### WRITTEN EXERCISE:
Please reproduce the part of the Boost UTF conversion thread starting at "Dear boosters, What" and ending at "(text/html — 743 bytes)", word for word.

### SOURCE EXCERPT:
........

Boost's direction regarding UTF8 -> UTF32 and UTF32 -> UTF8

newer
[boost][exception] Wide-character...

Rodrigo Madera

23 Jun 2010 23 Jun '10

7:40 p.m.

Dear boosters, What is the consensus on best-practice regarding the conversion of UTFx to/from UTFy? I see that Boost Regex uses ICU for some conversions, but is there any user exported interface for conversions? There are several points in which being able to convert between UTFs is interesting. While I could stick to one of the several solutions and façades on the Web (including some Boost Vault projects), I would rather know the current community opinion on the subject. Any sandbox and/or vault projects that catched any veterans eyes? Kind regards, Rodrigo

Attachments:

attachment.html (text/html — 743 bytes)

Show replies by date

Klaim

23 Jun 23 Jun

10:55 p.m.

........

### DATASET SECTION:
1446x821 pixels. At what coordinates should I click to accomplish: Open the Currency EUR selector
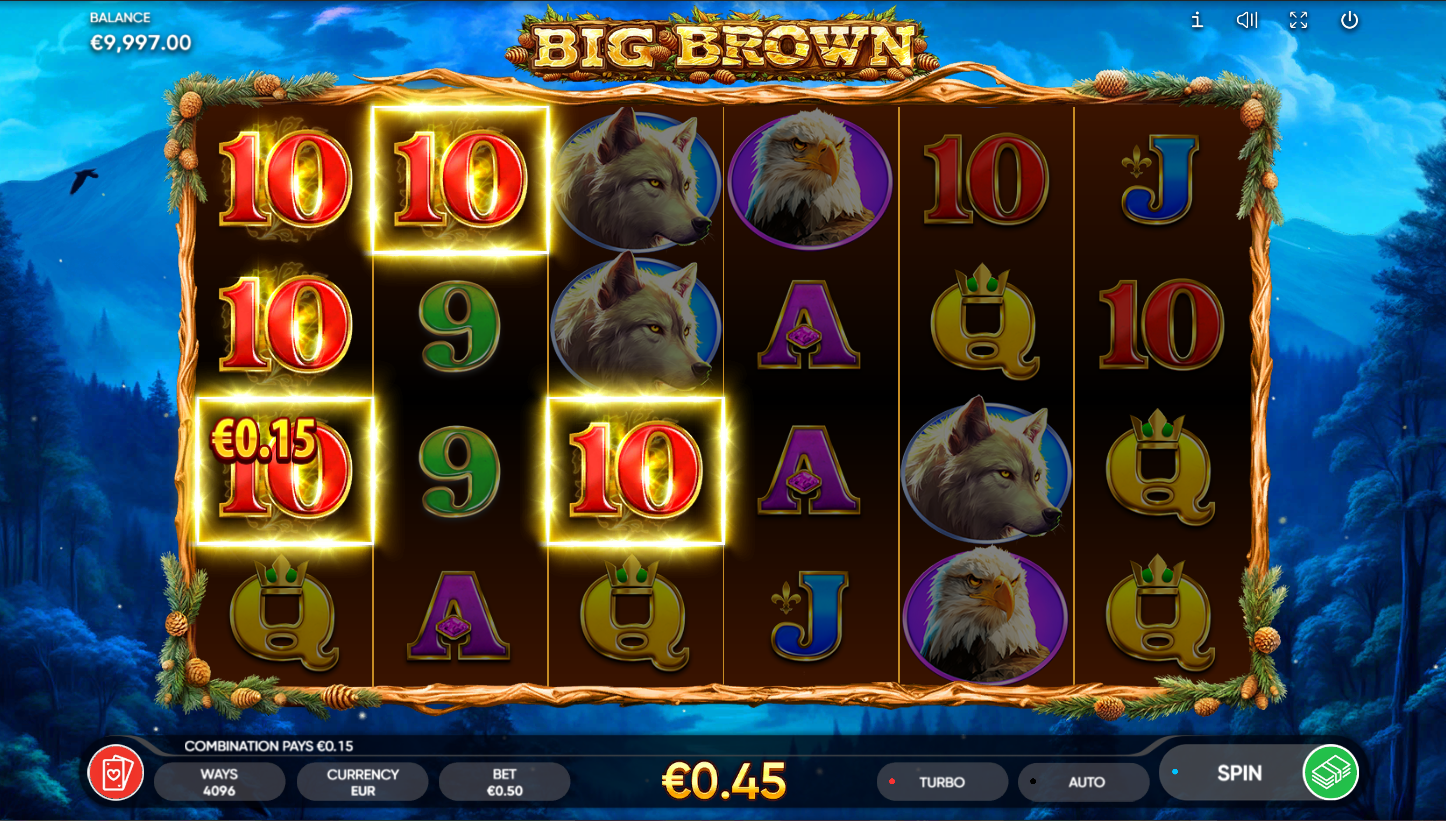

........

### CORRECT OUTPUT:
Dear boosters, What is the consensus on best-practice regarding the conversion of UTFx to/from UTFy? I see that Boost Regex uses ICU for some conversions, but is there any user exported interface for conversions? There are several points in which being able to convert between UTFs is interesting. While I could stick to one of the several solutions and façades on the Web (including some Boost Vault projects), I would rather know the current community opinion on the subject. Any sandbox and/or vault projects that catched any veterans eyes? Kind regards, Rodrigo

Attachments:

attachment.html (text/html — 743 bytes)